I wish I would know where to start...

Best / Roger 

-----Original Message-----
From: argyllcms-bounce@xxxxxxxxxxxxx [mailto:argyllcms-bounce@xxxxxxxxxxxxx] On 
Behalf Of Nikolay Pokhilchenko
Sent: May-06-11 7:39 AM
To: argyllcms@xxxxxxxxxxxxx
Subject: [argyllcms] Re: Number of patches vs. profile quality

Hello Graeme! Hello list!

It's interesting question.
From my experience, there is not enough 1400 patches for profiling "unknown" 
RGB printer (Canon or Epson with non-original inks). The most problems are in 
the darks: the printer and paper combination may have an unpredictable behavior 
(steepness of device response in dark region) and the 1440 patches of OFPS is 
insufficient. With 1440 patches, darks are not well characterized in 50% of 
cases. There may be few patches per volume unit of the darks.

My stable workflow for distant profiling of "RGB" inkjets is 2880 patches on 2 
pieces of A4 sheets (6x6mm patches). The 2880 patches is enough to profiling 
any printer in good condition. In some cases one of 2 sheets is "broken" - by 
customer error or for another reason. In such cases I do the profiling only by 
1 sheet. It's mostly OK.
There is critical patch R=G=B=0 and if it's absent or misreaded, the profile 
may become incorrect in darks - there may be noticeable hue shift in blacks. So 
I ask to add more black patches to RGB chart - as many as white patches. As I 
understood, the only one black patch is important for determination of device 
black point and it's color value is critical.
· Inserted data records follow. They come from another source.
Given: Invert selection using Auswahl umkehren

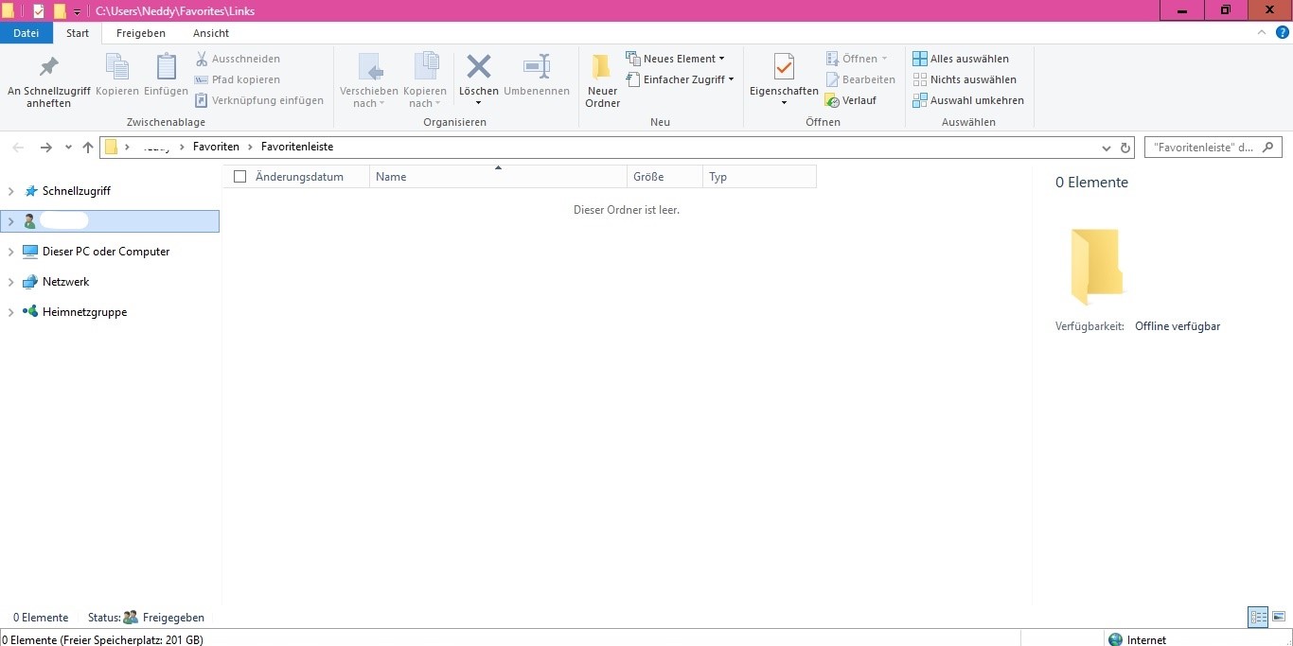Looking at the screenshot, I should tap(968, 100).
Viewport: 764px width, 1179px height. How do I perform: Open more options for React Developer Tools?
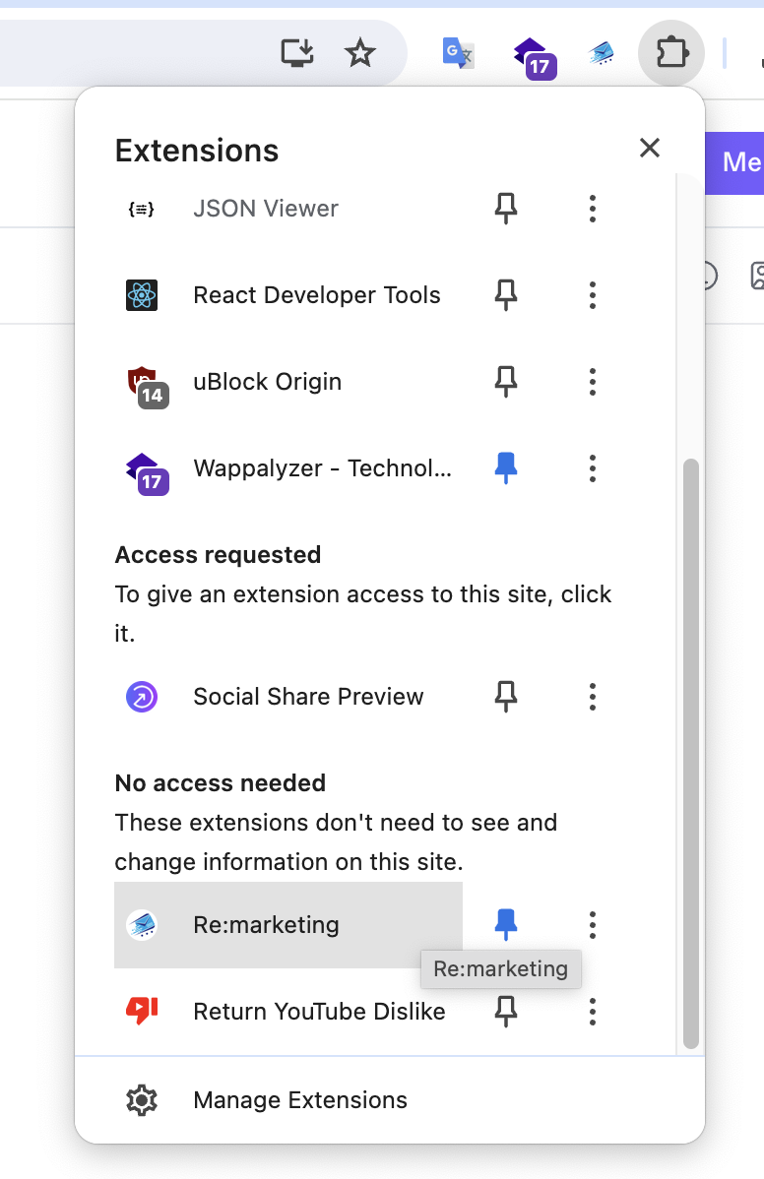click(x=592, y=295)
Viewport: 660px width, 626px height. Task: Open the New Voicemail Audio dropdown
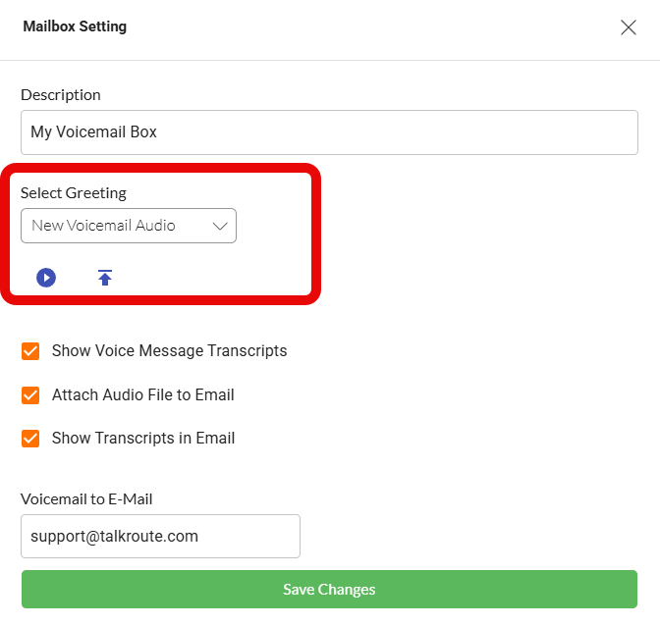point(128,226)

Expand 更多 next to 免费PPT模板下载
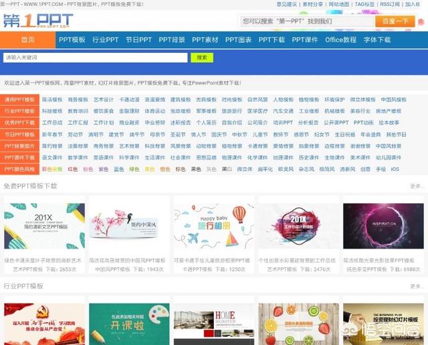[417, 186]
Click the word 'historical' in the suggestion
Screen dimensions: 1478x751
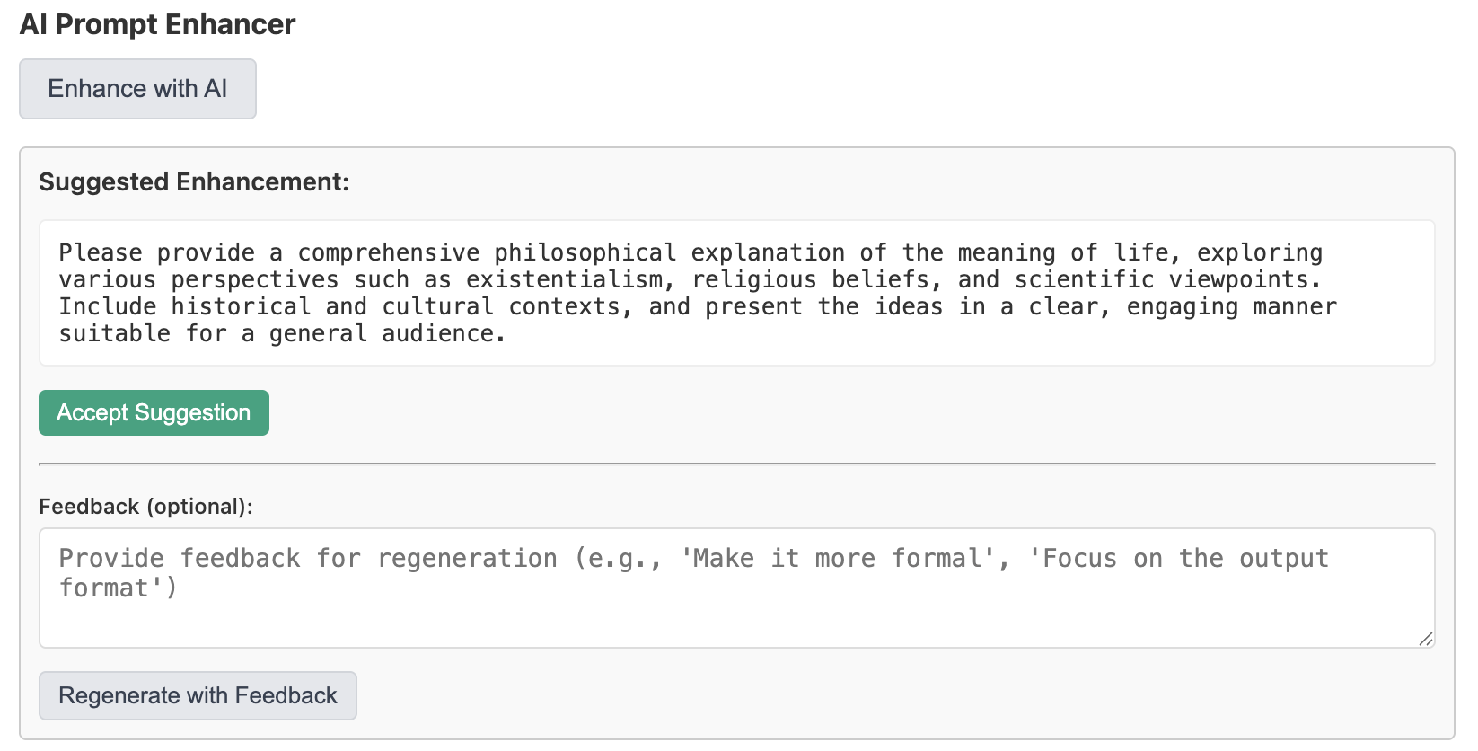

So it will be more correct to 
have several black patches on the chart by default.

When I profiling wide format CMYK inkjets, usually the profile with 1200..1400 
patches is OK. But the device is linearized previously - by intrinsic RIP or by 
printcal.


Wed, 04 May 2011 13:11:45 +1000 Graeme Gill wrote:

> 
>       I am interested in hearing about peoples experience with profile 
> quality vs. number of test patches using Argyll. In particular, I'd 
> like to get an impression of what aspect of a profiles quality are 
> seen as improving as more patches are used. If this aspect is color 
> accuracy, is there a particular area of the color gamut that is seen 
> as the critical area ? If so, what area is it ?
> 
> [I'm wondering if the profiling efficiency can be improved by some 
> simple changes to the patch distribution.]
> 
> thanks,
> 
> Graeme Gill.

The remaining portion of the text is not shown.